3D Printed Microscope Chamber Saves Big Bucks

Optical microscopy is over 400 years old, and in that time, it has come a long way. There are many variations of microscopes both in the selection of lenses, lighting, and other tricks to allow an instrument to coax out more information about a sample.

One proven way to increase the resolving power of a microscope is oil immersion. The sample and the lens are placed in oil that is transparent and has a high refractive index. This prevents light from refracting at the air-coverslip interface, improving the microscope’s overall performance.

The University of New South Wales has a lab that uses such a microscope. They use a special (and expensive) chamber to hold down the glass coverslip and contain the oil. The problem? At nearly $400 a pop, the chambers are a constant expense to replace, and they are not flexible enough to handle custom size requirements.

[Ben Goodnow], a first year student at the university, applied his 3D printing and laser cutting know-how to design and build a suitable chamber that costs much less and can be adapted to different projects. In addition to all the design files on GitHub, there’s also a document (PDF) that describes the design iterations and the total cost savings.

The main body uses ABS plastic, and the laser cutter produces silicone gaskets. Rare earth magnets keep the whole assembly together.

We predict a bright future for [Ben]. While you might not need an oil immersion microscope chamber, the process he followed, and the justification data he gathered are a good model for anyone who wants to justify the cost of a 3D printer and laser cutter to a boss (or, perhaps, a spouse).

Most of the microscopy on Hackaday is either aimed at SMD soldering or exotic non-optical instruments. If you want to see a comparison of oil immersion versus dry microscopy, [Bill Porter] has a video that shows the difference, below.

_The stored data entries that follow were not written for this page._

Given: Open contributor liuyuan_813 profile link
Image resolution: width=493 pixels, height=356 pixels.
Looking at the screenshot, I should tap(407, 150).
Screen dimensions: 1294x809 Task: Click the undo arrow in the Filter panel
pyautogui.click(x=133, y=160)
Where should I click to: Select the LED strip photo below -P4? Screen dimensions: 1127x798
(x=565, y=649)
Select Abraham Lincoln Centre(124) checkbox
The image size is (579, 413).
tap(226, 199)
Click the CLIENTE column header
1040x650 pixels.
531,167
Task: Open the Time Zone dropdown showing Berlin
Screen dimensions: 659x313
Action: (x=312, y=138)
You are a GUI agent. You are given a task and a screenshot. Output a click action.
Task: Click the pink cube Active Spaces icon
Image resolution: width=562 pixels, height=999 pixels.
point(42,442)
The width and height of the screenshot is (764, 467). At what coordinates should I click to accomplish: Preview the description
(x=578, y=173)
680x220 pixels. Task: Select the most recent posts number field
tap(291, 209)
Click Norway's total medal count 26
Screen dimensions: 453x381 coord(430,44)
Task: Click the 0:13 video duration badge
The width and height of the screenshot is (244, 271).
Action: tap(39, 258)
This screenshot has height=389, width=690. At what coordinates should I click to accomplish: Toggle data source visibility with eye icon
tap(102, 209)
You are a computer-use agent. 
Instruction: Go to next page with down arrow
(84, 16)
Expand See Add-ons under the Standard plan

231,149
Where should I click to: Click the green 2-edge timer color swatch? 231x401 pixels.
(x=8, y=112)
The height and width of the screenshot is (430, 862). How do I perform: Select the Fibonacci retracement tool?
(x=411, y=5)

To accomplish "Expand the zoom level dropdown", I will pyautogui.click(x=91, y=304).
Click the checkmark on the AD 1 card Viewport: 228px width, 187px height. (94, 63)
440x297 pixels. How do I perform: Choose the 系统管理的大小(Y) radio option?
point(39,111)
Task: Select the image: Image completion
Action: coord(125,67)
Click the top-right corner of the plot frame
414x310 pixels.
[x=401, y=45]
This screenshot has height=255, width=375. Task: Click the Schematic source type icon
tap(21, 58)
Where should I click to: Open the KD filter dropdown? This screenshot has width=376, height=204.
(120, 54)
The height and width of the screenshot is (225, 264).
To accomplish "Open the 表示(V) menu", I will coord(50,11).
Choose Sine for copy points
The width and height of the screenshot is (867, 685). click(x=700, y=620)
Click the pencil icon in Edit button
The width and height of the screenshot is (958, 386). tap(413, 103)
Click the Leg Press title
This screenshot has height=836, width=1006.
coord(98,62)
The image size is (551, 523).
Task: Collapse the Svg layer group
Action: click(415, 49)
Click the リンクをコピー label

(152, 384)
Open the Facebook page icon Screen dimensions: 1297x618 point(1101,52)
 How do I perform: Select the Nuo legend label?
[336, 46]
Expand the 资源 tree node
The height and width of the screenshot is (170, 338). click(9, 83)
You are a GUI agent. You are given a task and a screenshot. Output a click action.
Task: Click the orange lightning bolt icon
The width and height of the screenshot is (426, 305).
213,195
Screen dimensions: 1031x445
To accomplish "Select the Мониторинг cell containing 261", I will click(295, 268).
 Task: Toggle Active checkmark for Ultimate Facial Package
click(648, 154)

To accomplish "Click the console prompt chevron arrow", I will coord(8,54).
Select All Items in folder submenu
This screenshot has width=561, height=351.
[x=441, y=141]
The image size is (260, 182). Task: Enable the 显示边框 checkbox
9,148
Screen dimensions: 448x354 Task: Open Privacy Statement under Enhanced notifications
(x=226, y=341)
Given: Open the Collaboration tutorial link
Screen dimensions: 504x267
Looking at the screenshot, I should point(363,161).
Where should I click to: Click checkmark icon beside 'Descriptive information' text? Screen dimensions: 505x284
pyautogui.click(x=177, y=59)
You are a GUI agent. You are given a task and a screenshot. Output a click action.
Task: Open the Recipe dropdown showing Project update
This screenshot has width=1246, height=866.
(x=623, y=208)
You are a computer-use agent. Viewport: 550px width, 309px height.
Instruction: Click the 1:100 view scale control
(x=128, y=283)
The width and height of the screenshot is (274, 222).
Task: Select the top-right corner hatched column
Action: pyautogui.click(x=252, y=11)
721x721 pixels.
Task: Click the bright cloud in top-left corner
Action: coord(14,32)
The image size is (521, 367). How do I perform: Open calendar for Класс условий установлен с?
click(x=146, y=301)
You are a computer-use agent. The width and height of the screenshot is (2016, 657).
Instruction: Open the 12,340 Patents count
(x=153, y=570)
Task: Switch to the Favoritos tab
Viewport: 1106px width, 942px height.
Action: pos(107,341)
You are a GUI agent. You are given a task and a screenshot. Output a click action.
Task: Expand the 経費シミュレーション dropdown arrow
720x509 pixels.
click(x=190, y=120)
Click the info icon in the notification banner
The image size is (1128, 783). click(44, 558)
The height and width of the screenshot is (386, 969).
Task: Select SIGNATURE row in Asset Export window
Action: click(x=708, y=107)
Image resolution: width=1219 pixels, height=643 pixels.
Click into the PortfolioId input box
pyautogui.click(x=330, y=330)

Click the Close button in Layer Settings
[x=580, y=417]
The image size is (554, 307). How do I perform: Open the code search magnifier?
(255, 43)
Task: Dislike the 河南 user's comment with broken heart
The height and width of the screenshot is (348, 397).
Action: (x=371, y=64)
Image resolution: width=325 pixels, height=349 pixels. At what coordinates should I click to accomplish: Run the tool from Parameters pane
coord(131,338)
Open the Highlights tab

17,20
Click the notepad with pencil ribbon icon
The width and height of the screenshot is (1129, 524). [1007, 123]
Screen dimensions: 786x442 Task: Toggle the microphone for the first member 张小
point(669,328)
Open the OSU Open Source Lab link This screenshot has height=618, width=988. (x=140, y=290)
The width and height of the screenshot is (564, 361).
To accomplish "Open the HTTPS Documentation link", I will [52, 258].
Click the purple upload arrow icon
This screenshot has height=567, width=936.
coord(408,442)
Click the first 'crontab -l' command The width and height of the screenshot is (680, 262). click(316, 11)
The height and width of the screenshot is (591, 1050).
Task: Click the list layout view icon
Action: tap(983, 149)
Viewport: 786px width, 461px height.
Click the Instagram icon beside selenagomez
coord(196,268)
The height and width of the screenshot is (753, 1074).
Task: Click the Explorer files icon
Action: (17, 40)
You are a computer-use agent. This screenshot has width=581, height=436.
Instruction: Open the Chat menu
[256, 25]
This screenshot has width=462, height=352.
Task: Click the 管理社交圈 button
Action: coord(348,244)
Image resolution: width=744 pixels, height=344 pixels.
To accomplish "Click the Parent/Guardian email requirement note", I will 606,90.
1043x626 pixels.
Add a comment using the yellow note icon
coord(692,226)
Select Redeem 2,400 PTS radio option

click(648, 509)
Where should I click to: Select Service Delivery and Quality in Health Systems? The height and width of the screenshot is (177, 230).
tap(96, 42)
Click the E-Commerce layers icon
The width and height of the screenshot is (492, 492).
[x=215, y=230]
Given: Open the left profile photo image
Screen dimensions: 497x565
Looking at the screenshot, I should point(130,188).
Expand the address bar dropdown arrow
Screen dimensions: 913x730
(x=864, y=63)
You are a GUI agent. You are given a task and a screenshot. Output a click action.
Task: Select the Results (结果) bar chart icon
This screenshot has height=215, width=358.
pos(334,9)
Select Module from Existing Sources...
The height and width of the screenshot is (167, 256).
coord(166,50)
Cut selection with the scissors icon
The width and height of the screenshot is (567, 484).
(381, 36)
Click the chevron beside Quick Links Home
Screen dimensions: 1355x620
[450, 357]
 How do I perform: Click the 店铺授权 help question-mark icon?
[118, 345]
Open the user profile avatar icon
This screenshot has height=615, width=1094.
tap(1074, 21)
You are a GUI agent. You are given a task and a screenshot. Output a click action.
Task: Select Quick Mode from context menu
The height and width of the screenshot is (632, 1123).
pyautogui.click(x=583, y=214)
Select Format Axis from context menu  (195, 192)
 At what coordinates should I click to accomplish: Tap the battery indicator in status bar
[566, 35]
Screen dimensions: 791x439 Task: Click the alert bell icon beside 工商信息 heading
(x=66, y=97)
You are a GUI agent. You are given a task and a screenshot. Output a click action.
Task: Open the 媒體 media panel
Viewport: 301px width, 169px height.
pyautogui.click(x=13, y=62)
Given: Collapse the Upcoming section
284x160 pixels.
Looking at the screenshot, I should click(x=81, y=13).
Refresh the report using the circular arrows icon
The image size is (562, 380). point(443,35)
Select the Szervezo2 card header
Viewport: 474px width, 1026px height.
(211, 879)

4 thoughts on “3D Printed Microscope Chamber Saves Big Bucks

  1. I di similar for lightsheet microscopy. It turned out that the only material suitable for the agressive oil was Nylon. And that warped like crazy even with all the usual anti-warping tricks employed. So in the end my conclusion was that the best way would be milling. And I suspect that this would have been a good solution here too. Every uni has a workshop with a CNC mill. Hence they could have just have it milled and gotten way better specs. 3D printer just the hammer that’s looking for a nail.